My Albums of the Year: 2006

Overall, I felt this was a pretty weak year musically – last year, I could probably come up with a top 20 list. This year, once I stretched beyond 5, it was pushing it. This could be in no small part related to the fact I haven’t been out and about in the music world so much, with Liam around now – bands tend to really sell themselves to me live, and I saw only a couple of shows in all of 2006. Nevertheless, here’s my top 9 albums of 2006 (It was going to be 10, but I realized that nothing else really drew me – any other album would be there just to make my list 10 items long):

BoA.jpg Band of Horses – Everything All the Time
Band of Horses is a Pacific Northwest-based band, and it shows through in their music. Epic, sad, earthy, earnest, indie-pop, every listen conjures images of listening to the rain pelting down on your tent, perched somewhere on the Olympic peninsula, the surf only occasionally sounding louder than the rain, the rainforest around you alive with scents and motion of water on trees. That curious feeling of fleetingness and the eternal when you’re alone, somewhat sad, in the woods. As a side note, this band formed out of the ashes of Carissa’s Wierd, and old favourite of mine from when I was at UBC
catpower.jpg Cat Power – The Greatest
Written and performed with some of the greatest souther session musicians, The Greatest is probably Cat Power’s masterpiece. The mixture of Chan Marshall’s sultry voice with the soulful souther blue music is fantastic. Like Everything all the time, this is sad, introspective music for the most part, but it is entirely beautiful.
CvG.jpg Chad VanGaalen – Skelliconnection
A monstrously eclectic album, Skelliconnection builds on last year’s Infiniheart in incredibly satisfying ways – continuing his trend of hard-hitting songs that switch on a heartbeat to something slow, moving, then back again. This is jazz-rock as I imagine it – endless inventive, restless, difficult and most importantly, rewarding each listen.

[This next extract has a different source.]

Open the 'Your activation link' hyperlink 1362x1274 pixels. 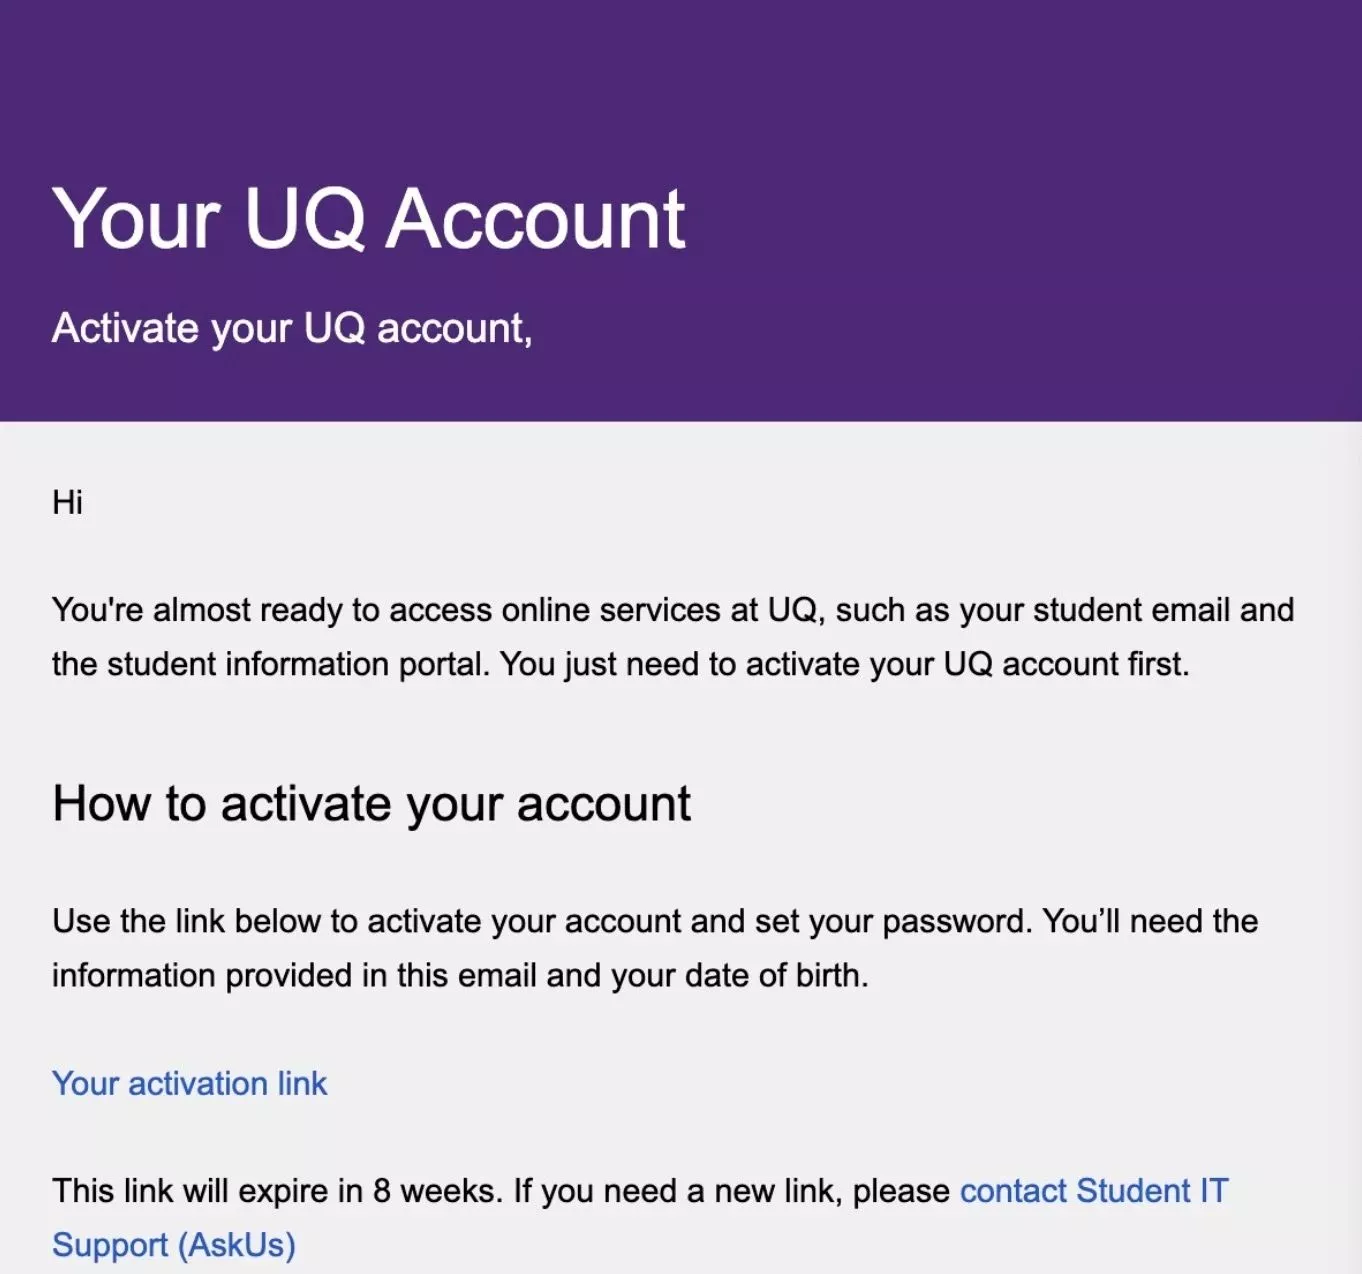pyautogui.click(x=190, y=1083)
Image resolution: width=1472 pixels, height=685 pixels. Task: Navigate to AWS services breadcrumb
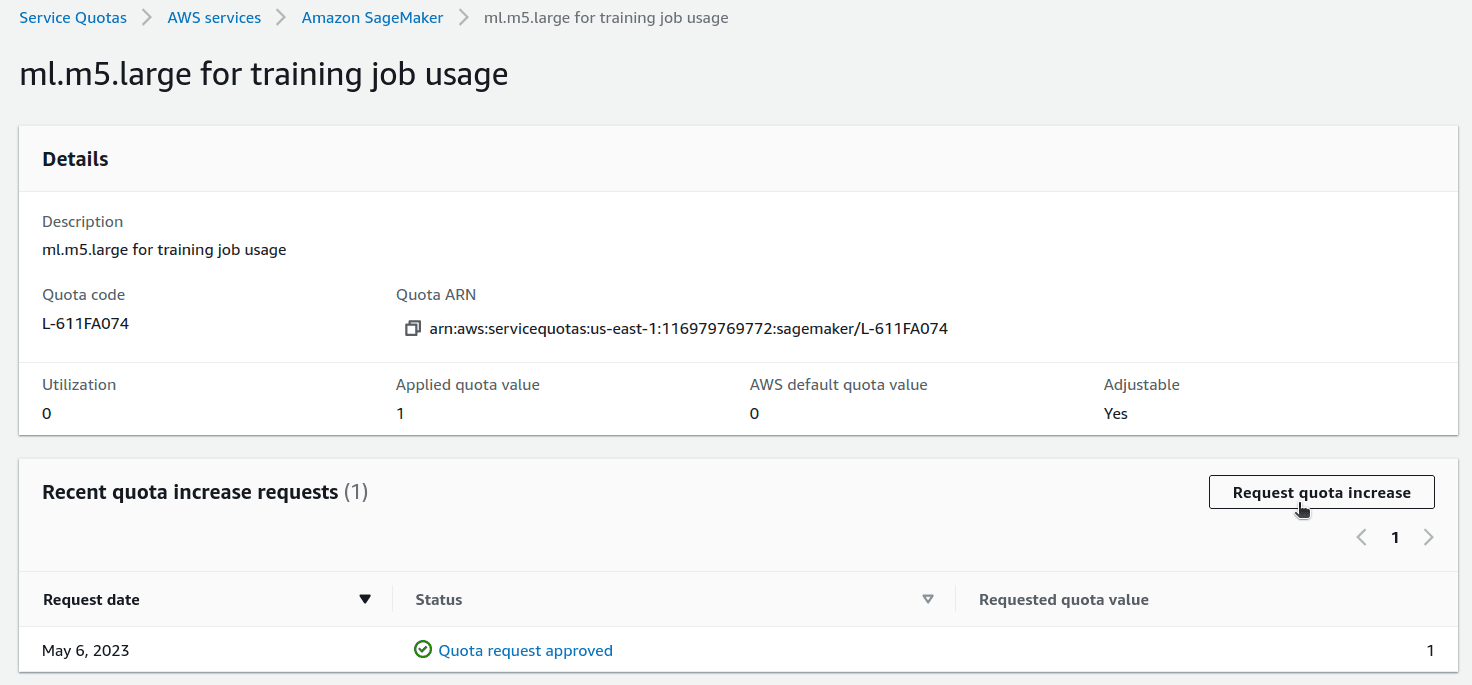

craneWife.jpg The Decemberists – The Crane Wife
The Decemberists have become a band that can do no wrong in my eyes. I’ve seen them live a half-dozen times (though sadly, I missed their last show here in Vancouver, and have heard it was fantastic), and with every album, I enjoy their music more and more. With The Crane Wife, the subject matter remains similar (being somewhat archaic literary references), but they stretch their legs musically with the epic, very proggy “The Island”. All that aside though, I can’t get past the poppy “The Perfect Crime”, which gets stuck in my head for hours on every listen.
hePoos.jpg Final Fantasy – He Poos Clouds
Final Fantasy is geek-rock. A classically-trained musician, Owen Pallett mixes violin,piano with obscure D&D, pop-culture references to fantastic success. The stand-out track for me (and reason alone to buy the album) is “This Lamb Sells Condos”. This album is the winner of the 2006 Polaris Prize as well.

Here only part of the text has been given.